Speaking of Mary P. Whiteford and the last minute zingers in SB 571 H-3, Section 52(6)(c) establishes a new treatment for contributions which makes it much easier to use current contributions to pay off old campaign debt. And Ms. Whiteford still has $ 71,000 in debt from her 2014 run for the 80th. A lot of Michigan legislators also have big ticket debt from past campaigns. Under SB 571 H-3 Section 52(6)(c), they no longer need to get contributors to designate the contributions used to pay off past debt to the election cycle which created the debt, and apply the contribution limits of those past cycles. A neat trick which will put big money in the pockets of legislators who have ‘loaned’ large sums of money to their own campaign committees. A new reason for them to suck up to big money contributors, and not represent their constituents.
This bastardization of Michigan campaign finance law will also conceal money used to suppress recall efforts in the future, particularly in the Senate. Obnoxious legislation like the SB 616/617 reprise of Proposal 2015-01 will be timed to hit the Senate floor so a flood of dark money can be put up to save legislators going against the wishes of their constituents. Legislators and their benefactors will stall recalls with legal folderol until they can be assured a March or May recall vote. Gives them five months of unreported spending to adjust public opinion.
Michigan’s Republican legislators passed this turkey over Democratic opposition figuring that the special treatment of November, March, and May (with a fine) election expenditures by independent committees would be an ongoing partisan advantage. However, politics is a pendulum and we have already seen Wall Street money go solidly Democratic (can you say Hillary Clinton?). Should Michigan Democrats wise up and outbid our Republican legislators for the affections of Michigan’s special interests, Michigan’s hot money will switch sides in a New York second.
A lot more than folks might have expected. Wow.
One small area of disagreement that I have:
Believe it or not, even after fighting the most egregious of these, I still think there is a place for proper dissemination of information. This bill is simply the wrong way to do it.
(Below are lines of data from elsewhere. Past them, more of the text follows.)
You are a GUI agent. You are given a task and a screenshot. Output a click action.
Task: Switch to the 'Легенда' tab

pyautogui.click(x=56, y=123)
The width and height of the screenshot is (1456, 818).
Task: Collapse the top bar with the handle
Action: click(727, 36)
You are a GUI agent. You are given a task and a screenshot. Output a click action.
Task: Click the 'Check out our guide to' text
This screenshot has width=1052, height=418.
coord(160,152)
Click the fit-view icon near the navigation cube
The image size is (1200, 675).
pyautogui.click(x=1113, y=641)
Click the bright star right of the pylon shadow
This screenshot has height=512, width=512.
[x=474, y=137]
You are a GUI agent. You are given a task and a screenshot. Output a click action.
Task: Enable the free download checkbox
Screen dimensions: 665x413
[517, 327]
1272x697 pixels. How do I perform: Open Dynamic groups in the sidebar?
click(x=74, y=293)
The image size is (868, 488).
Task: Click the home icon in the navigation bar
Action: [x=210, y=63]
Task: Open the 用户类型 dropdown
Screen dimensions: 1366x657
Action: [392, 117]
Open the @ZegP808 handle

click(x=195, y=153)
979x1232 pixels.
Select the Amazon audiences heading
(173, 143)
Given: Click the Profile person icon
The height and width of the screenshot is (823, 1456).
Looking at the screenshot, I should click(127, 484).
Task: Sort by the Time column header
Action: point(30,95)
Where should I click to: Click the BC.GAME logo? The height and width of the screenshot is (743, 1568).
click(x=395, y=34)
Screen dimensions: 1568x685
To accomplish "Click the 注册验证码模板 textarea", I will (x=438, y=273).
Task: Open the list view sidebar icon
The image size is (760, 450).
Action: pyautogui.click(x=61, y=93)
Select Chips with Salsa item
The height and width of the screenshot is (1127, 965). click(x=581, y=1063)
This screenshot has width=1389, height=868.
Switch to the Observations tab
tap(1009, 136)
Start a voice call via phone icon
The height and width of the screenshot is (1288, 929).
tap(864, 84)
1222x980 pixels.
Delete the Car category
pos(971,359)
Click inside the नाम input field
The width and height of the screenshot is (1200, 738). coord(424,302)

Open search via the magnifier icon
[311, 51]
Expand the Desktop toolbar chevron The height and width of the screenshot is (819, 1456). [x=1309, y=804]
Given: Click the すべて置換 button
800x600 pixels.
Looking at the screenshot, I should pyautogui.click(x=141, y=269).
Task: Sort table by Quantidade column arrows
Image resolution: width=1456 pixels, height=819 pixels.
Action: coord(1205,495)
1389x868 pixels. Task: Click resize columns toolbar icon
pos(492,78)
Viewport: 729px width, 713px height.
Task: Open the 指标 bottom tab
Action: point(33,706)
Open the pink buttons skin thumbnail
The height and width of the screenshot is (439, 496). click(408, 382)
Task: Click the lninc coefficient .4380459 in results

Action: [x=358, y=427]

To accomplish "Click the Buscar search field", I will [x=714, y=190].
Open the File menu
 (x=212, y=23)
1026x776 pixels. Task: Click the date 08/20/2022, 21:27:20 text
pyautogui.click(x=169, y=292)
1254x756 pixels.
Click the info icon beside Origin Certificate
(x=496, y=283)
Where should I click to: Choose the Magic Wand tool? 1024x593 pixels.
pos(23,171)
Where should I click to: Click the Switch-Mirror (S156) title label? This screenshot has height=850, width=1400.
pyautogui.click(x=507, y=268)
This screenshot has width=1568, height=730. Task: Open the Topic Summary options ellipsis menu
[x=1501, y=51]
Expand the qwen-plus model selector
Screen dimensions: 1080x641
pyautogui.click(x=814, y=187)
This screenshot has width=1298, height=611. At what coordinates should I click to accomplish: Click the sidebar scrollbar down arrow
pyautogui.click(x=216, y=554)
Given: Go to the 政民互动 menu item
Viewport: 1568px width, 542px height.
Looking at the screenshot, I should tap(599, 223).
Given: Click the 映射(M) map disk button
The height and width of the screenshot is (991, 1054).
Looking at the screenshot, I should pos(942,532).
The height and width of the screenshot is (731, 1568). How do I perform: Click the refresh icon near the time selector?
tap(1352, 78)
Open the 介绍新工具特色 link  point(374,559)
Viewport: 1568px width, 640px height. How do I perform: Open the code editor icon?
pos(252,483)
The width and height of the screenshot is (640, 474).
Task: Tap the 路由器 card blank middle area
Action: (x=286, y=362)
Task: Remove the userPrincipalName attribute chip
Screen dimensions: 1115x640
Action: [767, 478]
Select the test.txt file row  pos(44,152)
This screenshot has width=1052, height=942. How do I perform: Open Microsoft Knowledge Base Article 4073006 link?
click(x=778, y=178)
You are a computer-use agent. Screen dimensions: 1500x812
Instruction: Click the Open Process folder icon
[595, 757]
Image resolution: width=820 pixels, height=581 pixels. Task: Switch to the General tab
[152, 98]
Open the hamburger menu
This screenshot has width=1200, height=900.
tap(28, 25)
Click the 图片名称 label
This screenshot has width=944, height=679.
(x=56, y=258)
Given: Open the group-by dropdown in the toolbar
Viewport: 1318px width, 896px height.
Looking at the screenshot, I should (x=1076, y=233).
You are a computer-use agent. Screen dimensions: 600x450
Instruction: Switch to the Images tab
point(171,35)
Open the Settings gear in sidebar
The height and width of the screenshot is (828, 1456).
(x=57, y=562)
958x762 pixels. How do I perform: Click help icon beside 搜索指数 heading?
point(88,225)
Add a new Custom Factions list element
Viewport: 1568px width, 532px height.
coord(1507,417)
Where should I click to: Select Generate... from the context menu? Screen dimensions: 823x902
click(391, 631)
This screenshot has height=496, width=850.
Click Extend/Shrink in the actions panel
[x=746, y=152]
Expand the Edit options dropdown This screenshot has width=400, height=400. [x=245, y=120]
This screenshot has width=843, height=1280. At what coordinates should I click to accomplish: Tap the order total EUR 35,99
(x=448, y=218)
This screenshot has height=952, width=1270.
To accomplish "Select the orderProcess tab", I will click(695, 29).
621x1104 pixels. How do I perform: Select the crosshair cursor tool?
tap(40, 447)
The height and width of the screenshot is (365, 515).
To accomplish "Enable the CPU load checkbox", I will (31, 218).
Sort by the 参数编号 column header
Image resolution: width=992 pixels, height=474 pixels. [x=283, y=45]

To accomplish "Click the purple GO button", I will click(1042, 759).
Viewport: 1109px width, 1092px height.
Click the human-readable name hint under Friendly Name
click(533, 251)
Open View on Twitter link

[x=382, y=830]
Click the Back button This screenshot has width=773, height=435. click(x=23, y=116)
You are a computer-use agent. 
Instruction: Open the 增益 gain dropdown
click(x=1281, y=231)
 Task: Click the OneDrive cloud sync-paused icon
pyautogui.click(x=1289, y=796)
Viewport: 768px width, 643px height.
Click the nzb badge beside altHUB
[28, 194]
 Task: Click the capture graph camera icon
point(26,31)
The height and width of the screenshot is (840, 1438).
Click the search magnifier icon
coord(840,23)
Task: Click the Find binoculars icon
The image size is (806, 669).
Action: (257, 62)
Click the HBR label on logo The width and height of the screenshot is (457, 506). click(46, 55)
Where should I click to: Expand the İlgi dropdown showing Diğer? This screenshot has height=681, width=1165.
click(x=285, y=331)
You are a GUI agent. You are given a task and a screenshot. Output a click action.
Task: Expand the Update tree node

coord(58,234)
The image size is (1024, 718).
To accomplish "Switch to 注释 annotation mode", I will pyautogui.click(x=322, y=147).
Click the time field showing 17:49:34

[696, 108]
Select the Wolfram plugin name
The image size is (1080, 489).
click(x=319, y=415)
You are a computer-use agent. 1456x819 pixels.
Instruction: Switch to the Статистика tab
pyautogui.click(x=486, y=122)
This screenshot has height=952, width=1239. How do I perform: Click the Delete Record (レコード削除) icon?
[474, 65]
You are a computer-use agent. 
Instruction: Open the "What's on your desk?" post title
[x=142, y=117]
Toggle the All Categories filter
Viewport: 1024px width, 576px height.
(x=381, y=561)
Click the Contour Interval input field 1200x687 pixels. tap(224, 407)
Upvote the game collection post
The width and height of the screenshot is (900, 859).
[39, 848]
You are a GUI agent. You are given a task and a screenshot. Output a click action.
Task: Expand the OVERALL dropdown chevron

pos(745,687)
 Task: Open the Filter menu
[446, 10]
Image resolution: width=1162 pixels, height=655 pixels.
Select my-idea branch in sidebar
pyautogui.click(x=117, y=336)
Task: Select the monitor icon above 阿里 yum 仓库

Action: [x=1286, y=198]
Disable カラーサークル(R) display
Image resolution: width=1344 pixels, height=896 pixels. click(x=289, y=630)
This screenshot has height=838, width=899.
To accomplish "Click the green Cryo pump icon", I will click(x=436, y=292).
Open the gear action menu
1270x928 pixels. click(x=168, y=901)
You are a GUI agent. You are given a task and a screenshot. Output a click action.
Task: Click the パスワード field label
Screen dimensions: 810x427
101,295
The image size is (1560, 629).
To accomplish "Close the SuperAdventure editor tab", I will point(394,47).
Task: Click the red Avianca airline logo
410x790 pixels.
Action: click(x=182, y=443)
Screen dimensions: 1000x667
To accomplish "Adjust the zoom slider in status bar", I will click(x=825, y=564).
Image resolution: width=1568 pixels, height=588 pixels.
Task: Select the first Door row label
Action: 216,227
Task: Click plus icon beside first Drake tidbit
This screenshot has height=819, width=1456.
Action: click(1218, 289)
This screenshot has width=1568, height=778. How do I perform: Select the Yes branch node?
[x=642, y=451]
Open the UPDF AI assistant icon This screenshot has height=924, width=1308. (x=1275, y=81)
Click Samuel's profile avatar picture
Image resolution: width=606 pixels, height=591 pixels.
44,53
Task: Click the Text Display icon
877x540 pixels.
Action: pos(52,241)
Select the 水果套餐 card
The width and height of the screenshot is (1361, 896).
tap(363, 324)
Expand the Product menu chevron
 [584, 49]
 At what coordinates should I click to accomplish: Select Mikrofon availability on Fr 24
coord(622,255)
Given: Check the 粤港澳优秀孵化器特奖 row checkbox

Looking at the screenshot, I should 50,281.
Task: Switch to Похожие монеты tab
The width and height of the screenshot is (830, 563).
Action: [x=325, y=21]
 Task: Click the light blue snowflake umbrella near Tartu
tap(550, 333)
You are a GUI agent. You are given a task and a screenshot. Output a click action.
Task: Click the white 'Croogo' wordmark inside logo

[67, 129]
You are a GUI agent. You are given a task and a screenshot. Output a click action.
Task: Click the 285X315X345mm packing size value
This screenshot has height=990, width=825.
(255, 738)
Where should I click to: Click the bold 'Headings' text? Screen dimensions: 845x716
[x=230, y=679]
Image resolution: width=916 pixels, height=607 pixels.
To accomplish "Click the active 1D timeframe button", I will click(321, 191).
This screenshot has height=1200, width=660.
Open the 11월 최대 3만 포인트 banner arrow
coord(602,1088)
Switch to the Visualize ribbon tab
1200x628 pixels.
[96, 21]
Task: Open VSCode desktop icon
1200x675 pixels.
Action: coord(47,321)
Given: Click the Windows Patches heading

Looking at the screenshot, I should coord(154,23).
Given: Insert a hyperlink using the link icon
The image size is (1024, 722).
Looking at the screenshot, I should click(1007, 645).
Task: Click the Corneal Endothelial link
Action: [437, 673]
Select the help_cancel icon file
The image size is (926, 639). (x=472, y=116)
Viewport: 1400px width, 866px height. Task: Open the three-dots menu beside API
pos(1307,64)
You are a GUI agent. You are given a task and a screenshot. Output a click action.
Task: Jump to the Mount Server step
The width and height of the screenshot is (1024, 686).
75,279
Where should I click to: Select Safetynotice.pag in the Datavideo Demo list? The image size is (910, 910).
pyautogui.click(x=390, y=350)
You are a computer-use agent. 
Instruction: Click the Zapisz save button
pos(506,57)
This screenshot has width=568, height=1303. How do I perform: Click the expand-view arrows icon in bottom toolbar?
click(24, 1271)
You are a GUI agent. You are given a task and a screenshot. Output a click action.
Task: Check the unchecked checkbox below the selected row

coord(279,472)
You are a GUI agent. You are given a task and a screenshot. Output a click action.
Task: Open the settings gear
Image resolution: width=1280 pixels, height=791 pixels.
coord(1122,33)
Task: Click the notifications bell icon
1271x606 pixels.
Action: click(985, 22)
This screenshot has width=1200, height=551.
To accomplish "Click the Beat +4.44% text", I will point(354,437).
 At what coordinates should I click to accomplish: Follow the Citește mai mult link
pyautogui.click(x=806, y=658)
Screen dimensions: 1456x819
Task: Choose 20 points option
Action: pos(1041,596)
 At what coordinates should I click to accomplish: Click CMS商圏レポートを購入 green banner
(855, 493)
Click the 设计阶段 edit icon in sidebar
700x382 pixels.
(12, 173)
And in the meantime, it is apparently making way to hide far worse transgressions in the electoral arena.
What seems to be the problem (as I see it from fighting the most egregious of these as well) is that my local government is constantly making excuses as to how they cannot possibly afford to disseminate OUR information...save the egregious costs associated with propagandizing AGAINST us..
We just went through this here locally with our Township legal bill and those who expect to be paid to sit on local Commissions spewing Township leadership propaganda vs representing us or simply serving as their civic duty.
...and thank you once again (10x25/this site) for bringing us these issues in the most detailed way possible with absolutely nothing 'dumbed down'.
If political contributions were tax deductible with no limit on the amount, and a user tax like a capital gains tax to the recipient were charged, you'd see that there'd be contributions from the little guy, and huge capital gains tax generated from committees and PAC's. Those committees and PAC's would require spot audits and have severe penalties for "missteps". The way it is now, a layer or two of bureaucracy, little or no enforcement and inappropriate fines, if any, at the state and federal levels. Basically, these PAC's and committees are money launderers. In fact, the only reporting I'd like to see are those for lobbyists on a quarterly basis on file with the SOS. Is it First Amendment when you're paid to lie to the public?????